**Activity list:**
(a) Can you reproduce the part of the passage on biologics and rheumatoid arthritis relapse starting at "Biologics Can Stop" and ending at "Bronx, New York."?
(b) How would you render this sentence from the passage on biologics and rheumatoid arthritis relapse in Spanish: "An antibody is a protein made by the immune system, which is your body’s defense network."

**Passage shown:**
◆ ◆ ◆
Biologics Can Stop Working And Trigger Relapse

Scientists are examining a more confounding question about patients with RA who are in remission and then relapse: Why does it occur in people who are still taking medications?  “That can happen within months or even many years after a patient has been started on a drug,” says Dr. Hardin, who is also a professor of medicine in the division of rheumatology at the Albert Einstein College of Medicine, in the Bronx, New York.

The problem, explains Dr. Hardin, appears to be that some people with RA eventually become resistant to the very biologic medications that allowed them to attain remission. This phenomenon occurs when the body develops antibodies that counteract the benefit of the drug. An antibody is a protein made by the immune system, which is your body’s defense network. Normally, antibodies protect you from germs and other harmful substances that enter the body. However, scientists now know that some patients with RA eventually start producing antibodies that block the work of biologic drugs. That includes the widely used class of medications known as tumor-necrosis factor (TNF) inhibitors such as adalimumab (Humira) and infliximab (Remicade). As a biologic drug becomes less effective, a patient in remission will discover that his or her joint symptoms have returned.
◆ ◆ ◆
Source data

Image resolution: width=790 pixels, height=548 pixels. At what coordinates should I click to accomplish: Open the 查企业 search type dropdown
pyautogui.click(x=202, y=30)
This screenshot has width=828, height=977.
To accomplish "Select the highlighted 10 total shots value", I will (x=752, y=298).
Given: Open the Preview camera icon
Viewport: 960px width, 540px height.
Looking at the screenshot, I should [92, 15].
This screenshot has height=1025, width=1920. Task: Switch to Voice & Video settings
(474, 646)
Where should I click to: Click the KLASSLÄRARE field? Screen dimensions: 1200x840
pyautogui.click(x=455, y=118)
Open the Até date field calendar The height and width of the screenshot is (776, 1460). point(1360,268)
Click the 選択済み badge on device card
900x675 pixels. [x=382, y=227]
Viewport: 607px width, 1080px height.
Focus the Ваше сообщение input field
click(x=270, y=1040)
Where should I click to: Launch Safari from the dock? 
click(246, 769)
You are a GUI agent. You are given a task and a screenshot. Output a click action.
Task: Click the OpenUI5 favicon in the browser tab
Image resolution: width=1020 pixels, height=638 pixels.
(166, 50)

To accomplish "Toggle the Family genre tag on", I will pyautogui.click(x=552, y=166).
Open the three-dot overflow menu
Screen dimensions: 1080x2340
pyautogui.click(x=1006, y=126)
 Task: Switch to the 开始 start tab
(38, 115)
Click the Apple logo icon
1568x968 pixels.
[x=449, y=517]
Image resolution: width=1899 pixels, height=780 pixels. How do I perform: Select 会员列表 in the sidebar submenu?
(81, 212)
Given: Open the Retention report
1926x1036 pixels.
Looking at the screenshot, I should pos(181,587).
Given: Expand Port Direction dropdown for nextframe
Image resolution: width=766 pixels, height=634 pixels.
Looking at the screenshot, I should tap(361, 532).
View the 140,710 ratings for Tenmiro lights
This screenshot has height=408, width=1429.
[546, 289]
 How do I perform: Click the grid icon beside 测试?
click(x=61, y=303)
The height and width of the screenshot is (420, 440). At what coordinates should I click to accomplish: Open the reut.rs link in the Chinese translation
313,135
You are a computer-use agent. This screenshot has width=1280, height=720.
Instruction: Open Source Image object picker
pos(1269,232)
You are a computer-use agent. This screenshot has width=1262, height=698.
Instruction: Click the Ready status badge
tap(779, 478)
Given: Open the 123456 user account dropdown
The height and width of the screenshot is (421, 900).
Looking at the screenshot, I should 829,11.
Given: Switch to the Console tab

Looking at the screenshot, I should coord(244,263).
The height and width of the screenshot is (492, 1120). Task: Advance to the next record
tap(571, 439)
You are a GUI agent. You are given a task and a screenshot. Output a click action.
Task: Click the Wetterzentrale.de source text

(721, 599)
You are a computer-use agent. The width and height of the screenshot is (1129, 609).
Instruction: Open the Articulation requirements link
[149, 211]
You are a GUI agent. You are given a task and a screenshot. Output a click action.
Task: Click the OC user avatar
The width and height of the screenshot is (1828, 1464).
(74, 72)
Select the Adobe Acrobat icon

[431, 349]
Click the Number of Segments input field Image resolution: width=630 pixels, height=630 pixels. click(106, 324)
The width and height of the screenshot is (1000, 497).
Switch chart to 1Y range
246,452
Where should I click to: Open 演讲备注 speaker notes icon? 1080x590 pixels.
◆ ◆ ◆
**Answers to this exercise:**
(a)
Biologics Can Stop Working And Trigger Relapse

Scientists are examining a more confounding question about patients with RA who are in remission and then relapse: Why does it occur in people who are still taking medications?  “That can happen within months or even many years after a patient has been started on a drug,” says Dr. Hardin, who is also a professor of medicine in the division of rheumatology at the Albert Einstein College of Medicine, in the Bronx, New York.

(b) Un anticuerpo es una proteína producida por el sistema inmunitario, que es la red de defensa de tu cuerpo.